Extract >>
Dan: You know, it’s funny. I keep telling my wife that I feel like I learn more about or understand more about history as I get older and have some of your own personal history to look back on, because when I see how improbable some of the moves and the strange timing is in my own life, I kind of extrapolate that out to some of the great figures in history that we read about or whatever, and start to realize, Oh, it was probably like this for most people. And I feel like I have a better understanding of how some of those things go because my life is a perfect example. If you went to school saying, I want to grow up and do what I do for a living right now, how could you have possibly studied that in the 1980’s when I was going to school?

So it’s interesting how timing lines up with where you happen to be at the moment. I was a radio broadcaster and somebody back in like 1995 had said, I want to put your radio show on the internet, and I didn’t even know what he was talking about back in 1995. But that started the whole thing of this convergence in my mind about you might be able to do the audio stuff and have people download it. And that meant that when podcasting or MP3s or any of the pre podcasting stuff first showed up, it was a right place, right time kind of moment. I was already in a space where I wasn’t learning how to use a microphone anymore. I was past that level, certainly. But at the same time I wasn’t. I had some friends who were really too old and established in radio to pivot like that.

It seemed like too much of a gamble for them. So I was just in that sweet spot where I could both be professional about it, but at the same time take advantage of something where the timing was just right. And I’m starting to look at other figures in history and think to myself, ah, I can see where Julius Caesar – not to compare myself to great figures – but you can see where these great figures a-ha, there’s a fork in the road in their life, and if they hadn’t made that left turn, where would they be now. I look at my life now all the time and look back on it and go, God, if I hadn’t made that left turn way back there, where would I be today?

What this exercise asks >>
1 - Answer these questions using the excerpt about timing and history.
(a) In which decade was Dan going to school?
(b) Around what year did someone propose putting Dan's radio show on the internet?
(c) Which historical figure does Dan name when discussing forks in the road?
2 - Proceed with the excerpt about timing and history, starting from its last sentence.

Stored records:
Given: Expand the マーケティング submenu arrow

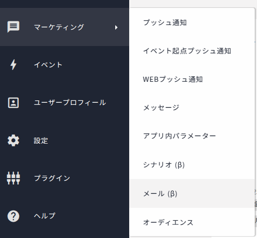Looking at the screenshot, I should click(x=116, y=27).
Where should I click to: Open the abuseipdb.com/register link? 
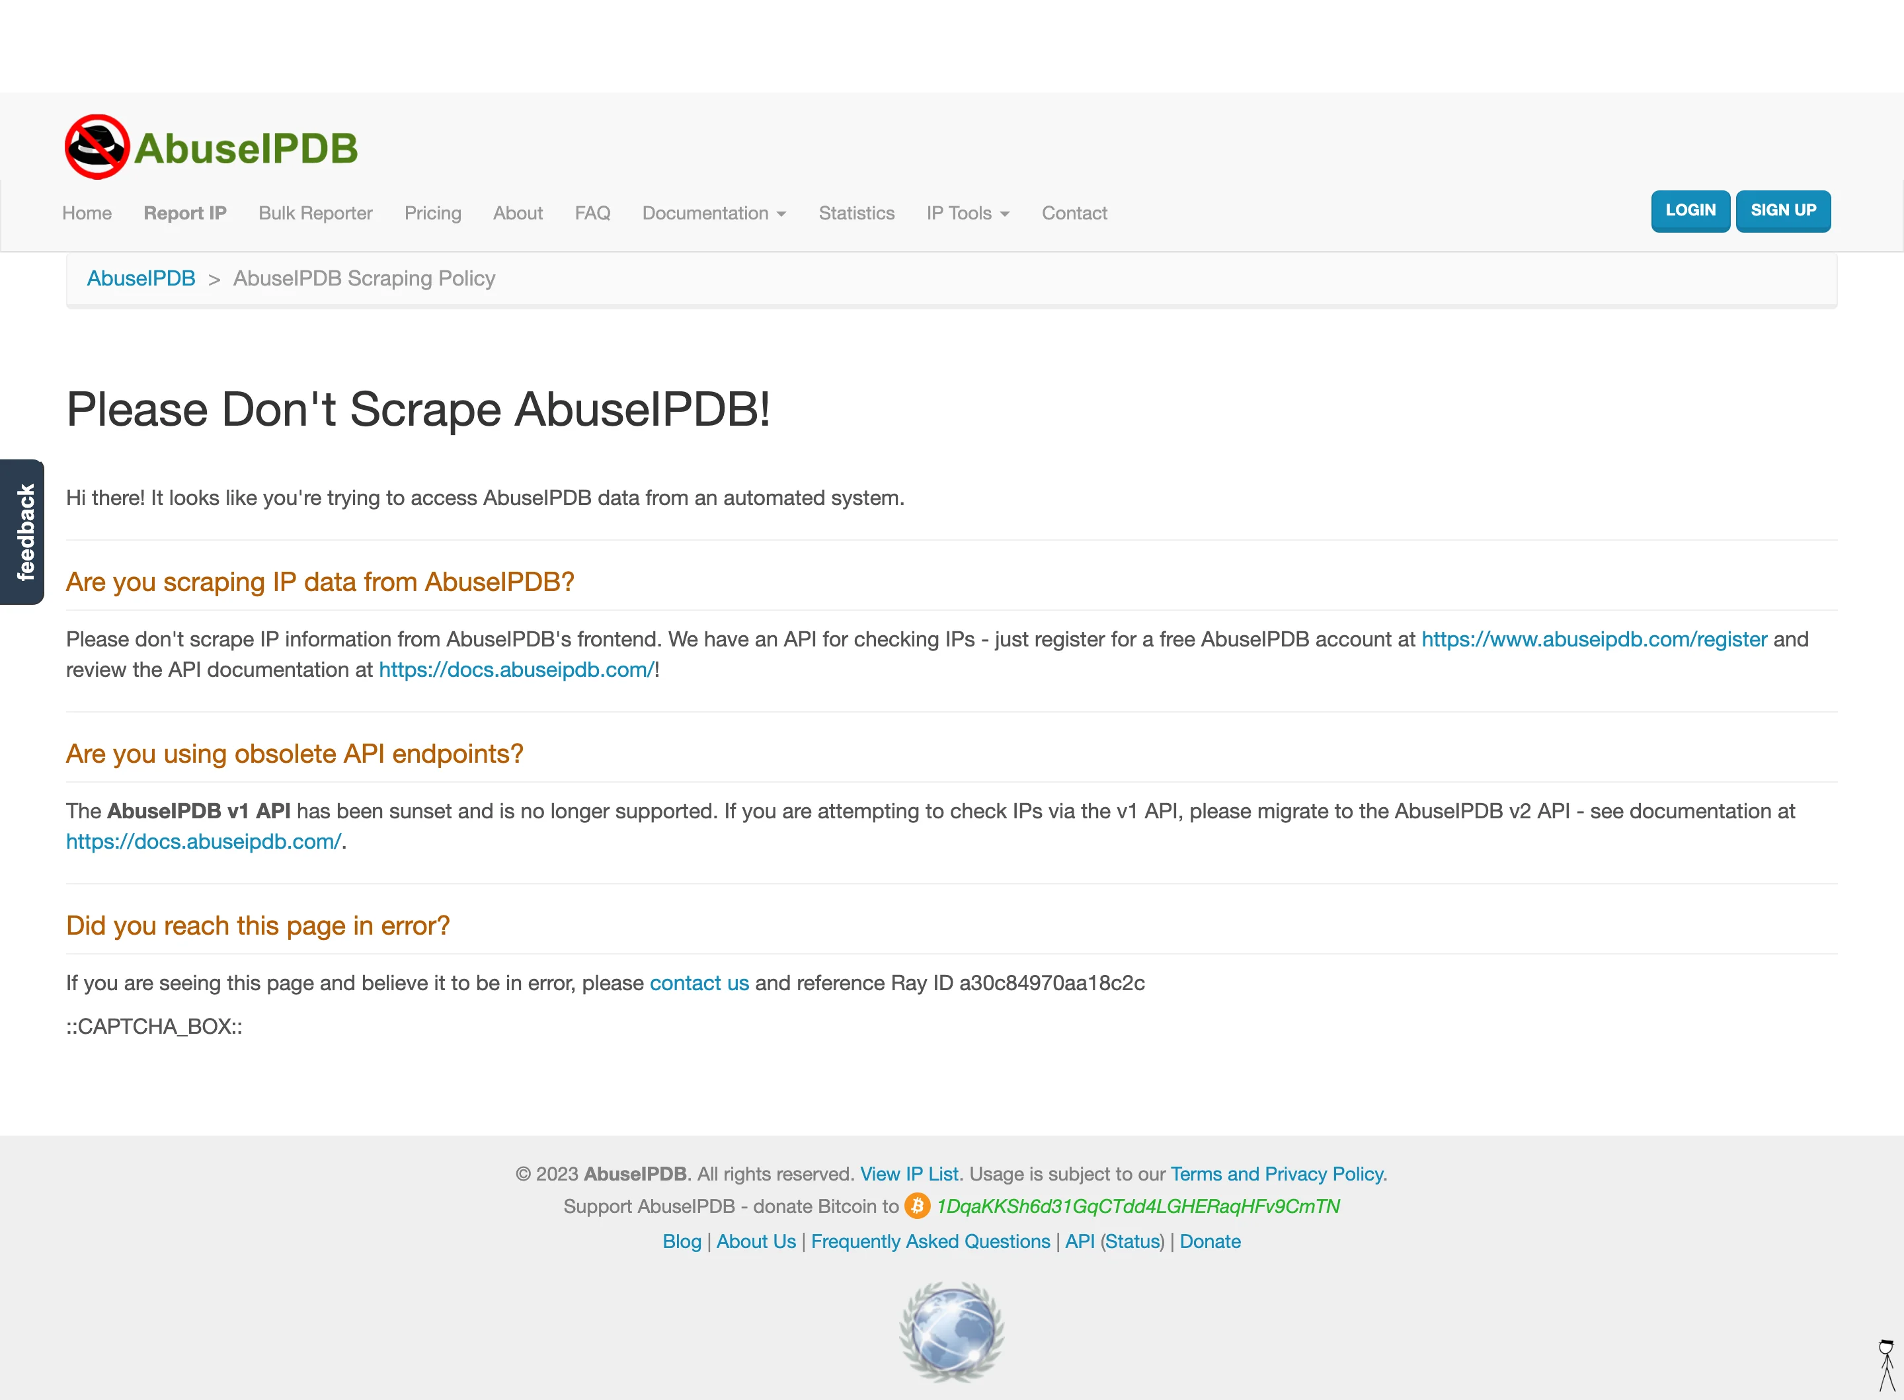pos(1594,639)
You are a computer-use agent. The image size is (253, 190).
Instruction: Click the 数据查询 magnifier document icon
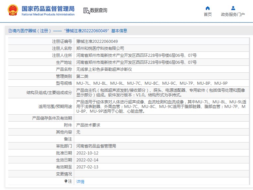point(86,10)
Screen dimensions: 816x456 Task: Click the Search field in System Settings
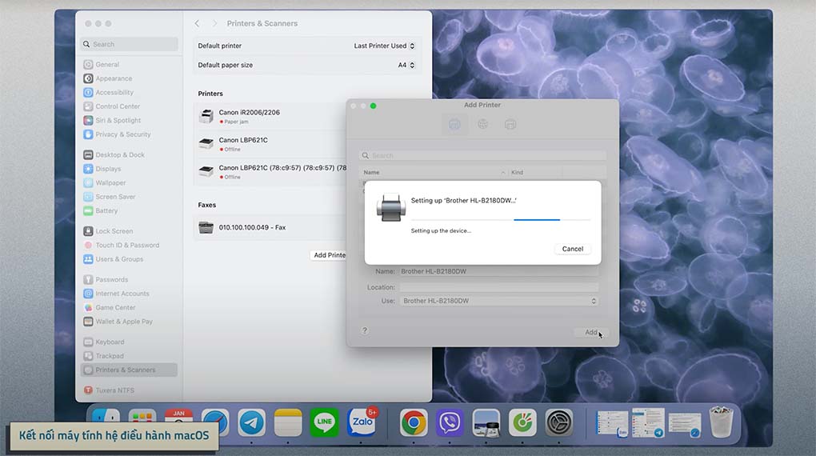tap(130, 45)
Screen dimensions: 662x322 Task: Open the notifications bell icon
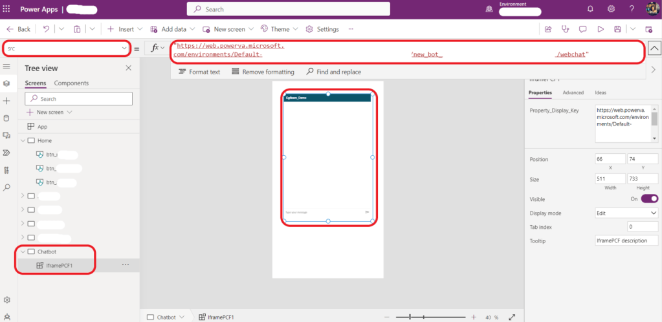(x=590, y=9)
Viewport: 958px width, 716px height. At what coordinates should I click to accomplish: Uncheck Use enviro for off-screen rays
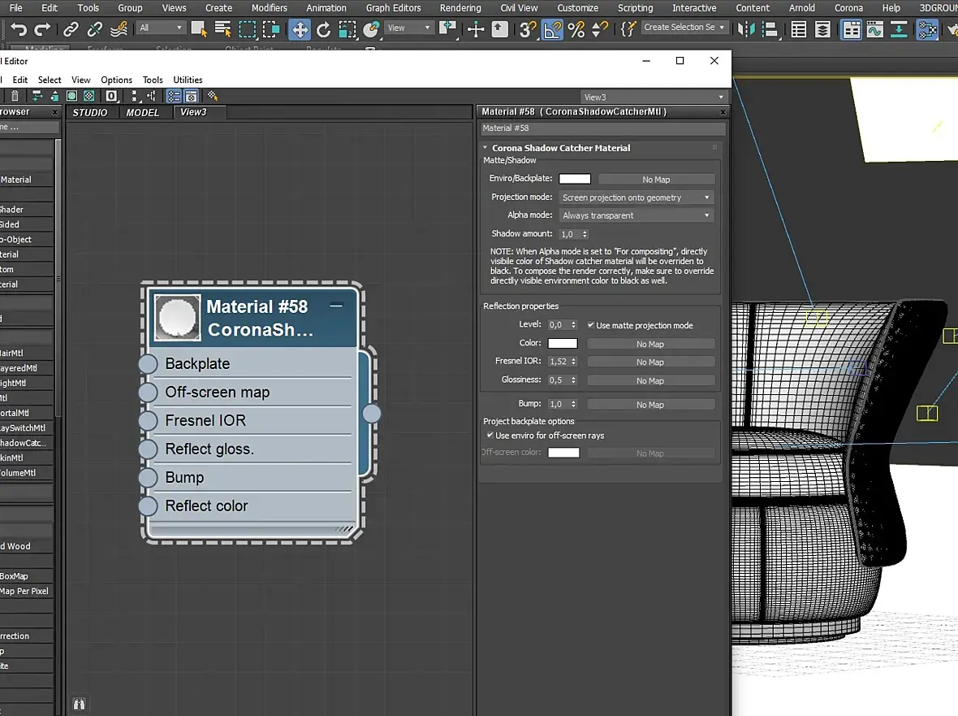[x=490, y=436]
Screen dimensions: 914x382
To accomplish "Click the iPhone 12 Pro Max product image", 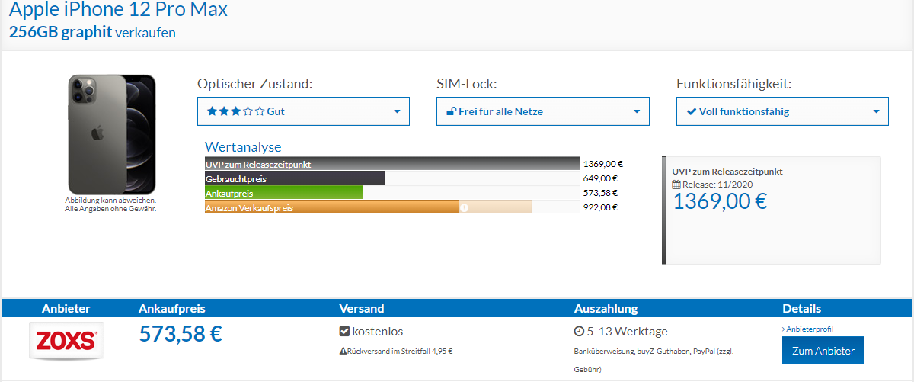I will click(x=111, y=134).
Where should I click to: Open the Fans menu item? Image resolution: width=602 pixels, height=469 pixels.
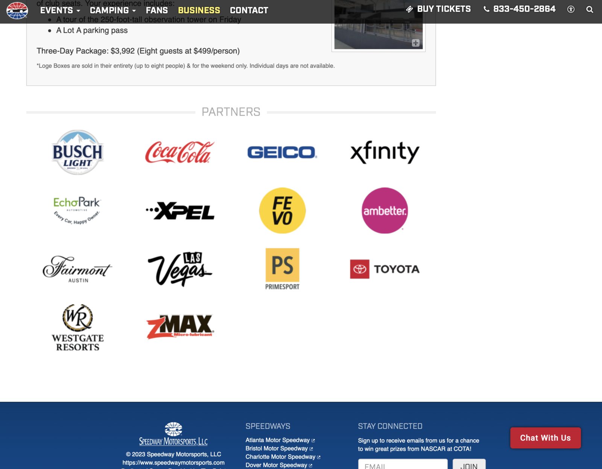point(157,10)

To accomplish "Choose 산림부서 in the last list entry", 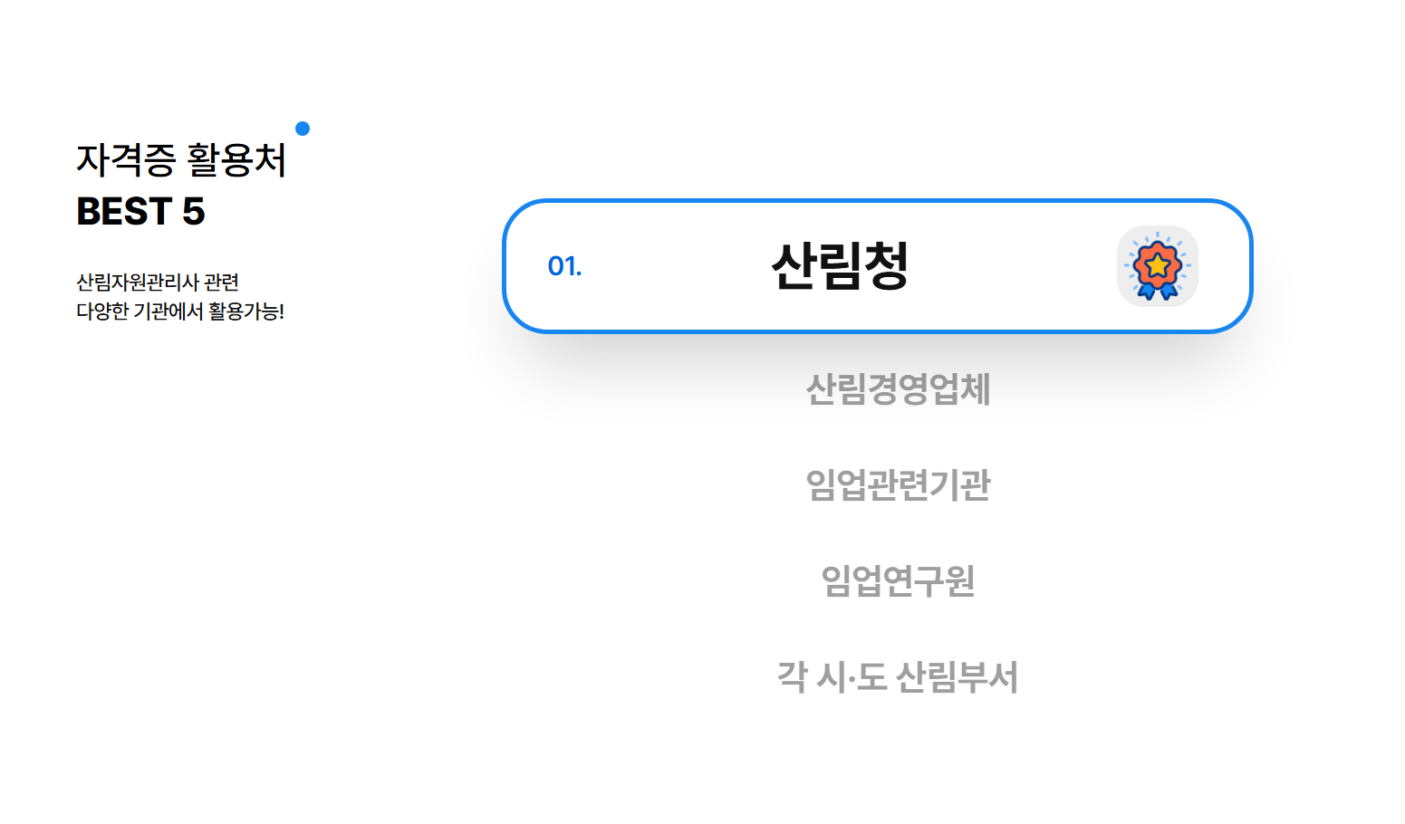I will 957,677.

Answers per task >>
1 -
(a) The 1980s.
(b) Around 1995.
(c) Julius Caesar.

2 -
Mat: Well, you mentioned technology and I think we live in a fascinating era and especially when you compare it to previous eras, and technology in some ways gets a bad reputation because of problems on the internet and Twitter and things like that. But one thing that I am very excited about is it does give everyone a voice and it’s wonderful now that if you have some knowledge and something to say about any topic – history or cooking or golf or anything at all that excites you, you can now have a platform that comes with good and bad things. But I mostly think it comes with very positive benefits. Do you perceive the modern era in that way?

Dan: You know, it’s funny because this actually ties into your last question. we were talking about timing and I was involved in what we were calling back in the late 90s, early 2000s, amateur content, and what you just said to me was almost my exact investor pitch where I was going out to these people saying, ah, you’re going to have all this amazing stuff online. You’re going to have a bazillion people. We were basically pitching things like YouTube or anything like that, and the answer that people had at the time was that no one was going to be interested in it because the quality was going to be so low. And what I had said to them was, it’s a line I use all the time, quantity has a quality on its own, and when there’s enough stuff out there, there’s going to be some stuff that’s really interesting and good.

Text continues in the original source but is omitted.